Recorded data>
========================================================================

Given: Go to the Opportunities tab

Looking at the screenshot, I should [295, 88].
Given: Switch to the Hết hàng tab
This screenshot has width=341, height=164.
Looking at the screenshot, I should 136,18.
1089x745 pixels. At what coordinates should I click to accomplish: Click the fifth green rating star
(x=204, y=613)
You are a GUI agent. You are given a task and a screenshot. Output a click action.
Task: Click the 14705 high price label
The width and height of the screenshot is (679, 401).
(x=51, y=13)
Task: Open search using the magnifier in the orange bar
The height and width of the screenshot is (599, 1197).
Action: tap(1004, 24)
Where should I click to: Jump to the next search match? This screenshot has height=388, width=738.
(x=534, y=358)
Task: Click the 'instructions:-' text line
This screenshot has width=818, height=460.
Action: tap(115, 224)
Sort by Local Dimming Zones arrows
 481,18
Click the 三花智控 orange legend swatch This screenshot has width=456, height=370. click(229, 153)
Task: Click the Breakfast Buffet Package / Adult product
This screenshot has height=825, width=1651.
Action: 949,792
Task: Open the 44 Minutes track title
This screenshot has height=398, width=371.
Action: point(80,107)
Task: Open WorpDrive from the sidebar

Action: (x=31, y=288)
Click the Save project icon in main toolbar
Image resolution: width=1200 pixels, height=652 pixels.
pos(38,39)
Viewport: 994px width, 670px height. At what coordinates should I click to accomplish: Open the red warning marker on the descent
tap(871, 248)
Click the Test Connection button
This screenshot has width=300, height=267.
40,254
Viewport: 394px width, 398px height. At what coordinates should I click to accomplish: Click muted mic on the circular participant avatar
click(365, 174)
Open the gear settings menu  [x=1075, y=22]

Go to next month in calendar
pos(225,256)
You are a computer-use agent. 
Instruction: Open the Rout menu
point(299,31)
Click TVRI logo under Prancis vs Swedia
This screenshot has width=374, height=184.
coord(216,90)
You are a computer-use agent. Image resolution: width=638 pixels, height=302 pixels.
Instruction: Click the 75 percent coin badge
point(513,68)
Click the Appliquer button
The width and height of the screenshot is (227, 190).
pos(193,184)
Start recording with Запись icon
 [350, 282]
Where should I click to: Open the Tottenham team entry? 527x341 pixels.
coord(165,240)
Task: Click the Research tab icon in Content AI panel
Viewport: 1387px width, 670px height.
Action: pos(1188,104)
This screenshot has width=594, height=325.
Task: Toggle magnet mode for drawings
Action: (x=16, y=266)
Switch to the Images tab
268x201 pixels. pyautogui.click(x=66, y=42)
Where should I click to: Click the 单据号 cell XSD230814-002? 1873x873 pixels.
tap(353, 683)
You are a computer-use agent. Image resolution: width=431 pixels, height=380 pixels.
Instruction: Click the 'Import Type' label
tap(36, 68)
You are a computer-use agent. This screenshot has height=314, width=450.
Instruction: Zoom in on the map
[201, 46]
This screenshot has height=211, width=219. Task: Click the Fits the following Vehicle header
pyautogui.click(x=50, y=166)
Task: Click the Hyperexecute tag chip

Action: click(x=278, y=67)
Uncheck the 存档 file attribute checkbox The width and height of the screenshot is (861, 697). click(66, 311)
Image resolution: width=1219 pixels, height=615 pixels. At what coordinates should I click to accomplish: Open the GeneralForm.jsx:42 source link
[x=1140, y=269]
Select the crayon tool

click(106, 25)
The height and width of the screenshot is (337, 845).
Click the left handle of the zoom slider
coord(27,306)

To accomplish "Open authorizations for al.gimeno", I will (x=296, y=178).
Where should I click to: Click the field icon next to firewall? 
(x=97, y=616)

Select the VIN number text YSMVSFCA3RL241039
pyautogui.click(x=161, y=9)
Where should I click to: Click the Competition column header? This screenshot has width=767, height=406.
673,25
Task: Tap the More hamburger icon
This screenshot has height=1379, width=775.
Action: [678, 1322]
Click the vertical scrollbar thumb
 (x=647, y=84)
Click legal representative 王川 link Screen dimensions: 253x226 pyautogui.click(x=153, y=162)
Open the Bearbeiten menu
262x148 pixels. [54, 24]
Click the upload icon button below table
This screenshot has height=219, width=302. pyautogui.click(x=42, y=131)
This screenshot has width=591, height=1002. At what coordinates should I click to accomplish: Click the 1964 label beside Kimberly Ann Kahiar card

========================================================================

Work instruction> Reading through the records above, report each line in which the string "agent" is found.

Exercise solution>
You are a GUI agent. You are given a task and a screenshot. Output a click action.
You are a computer-use agent. 
You are a computer-use agent. Image resolution: width=638 pixels, height=302 pixels.
You are a computer-use agent. Image resolution: width=431 pixels, height=380 pixels.
You are a computer-use agent. This screenshot has height=314, width=450.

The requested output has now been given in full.